Source passage:
......
I don't think I've lived in a house for longer than two years in my entire
life. I've lived in different cities, provinces, and even countries. I
naturally keep the amount of "stuff" that I own down to an amount that can be
packed up into one car/truck load. I love the sense of freedom that comes with
being able to pick up and go somewhere else in a day.

I also share the thoughts on gifts. Christmas time a Birthdays I always tell
people to not get me anything and I their gift to me is a good dinner and time
spent with each-other. If they have to get me something then it's the
essentials like clothing or consumables. I like having a small set of core,
quality items such as my clothing, cameras, and laptop/phone. Everything else
is temporary.

Come family time this will change, but for now I'm happy living simply.

------
AstroJetson
We agreed one year of no Christmas Gifts. I brought a $100 bill. Gave it to my
brother who passed it on to my sister who gave it to me, I gave it back to
her, she gave it to my brother and he gave it back to me.

Next work day "Hey for Christmas both my brother and sister gave me $100
each!" So it works out ;-)
......
Source material:
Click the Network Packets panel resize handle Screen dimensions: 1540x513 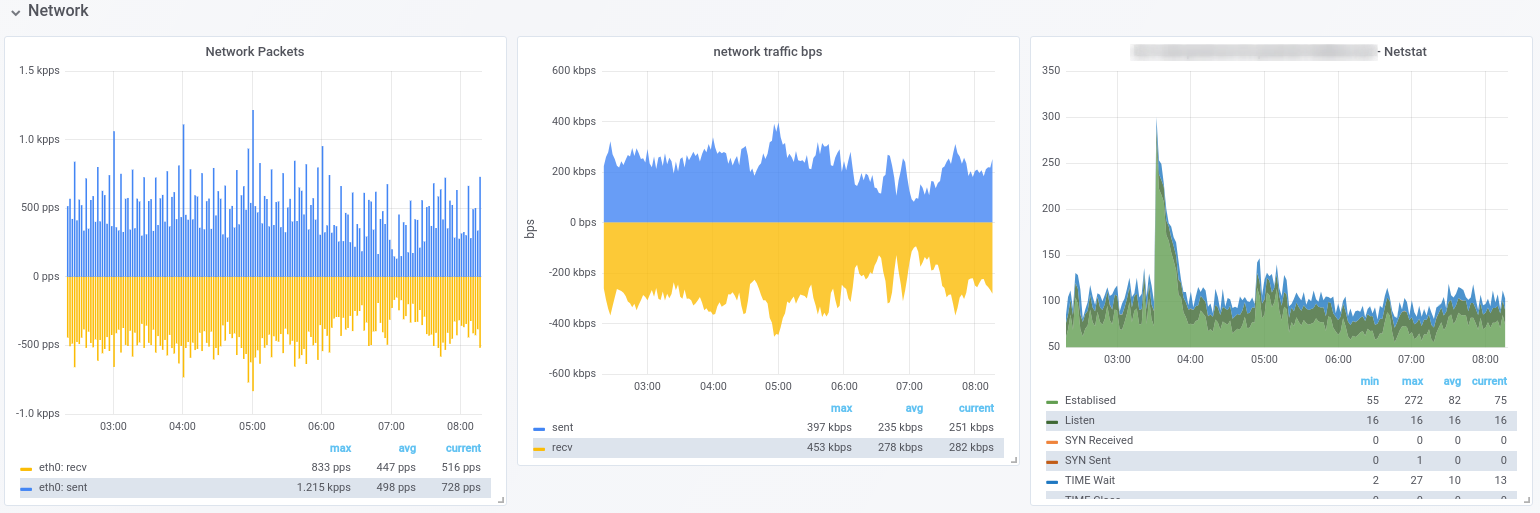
......
Tasks for this exercise:
**A.** Rewrite the thread starting with "I don't think" and going on through "happy living simply.", swapping "dinner" for "lunch".
**B.** In the thread, what bill did AstroJetson bring after the agreement on no Christmas gifts?

Results of the tasks:
**A.**
I don't think I've lived in a house for longer than two years in my entire
life. I've lived in different cities, provinces, and even countries. I
naturally keep the amount of "stuff" that I own down to an amount that can be
packed up into one car/truck load. I love the sense of freedom that comes with
being able to pick up and go somewhere else in a day.

I also share the thoughts on gifts. Christmas time a Birthdays I always tell
people to not get me anything and I their gift to me is a good lunch and time
spent with each-other. If they have to get me something then it's the
essentials like clothing or consumables. I like having a small set of core,
quality items such as my clothing, cameras, and laptop/phone. Everything else
is temporary.

Come family time this will change, but for now I'm happy living simply.

**B.** A $100 bill.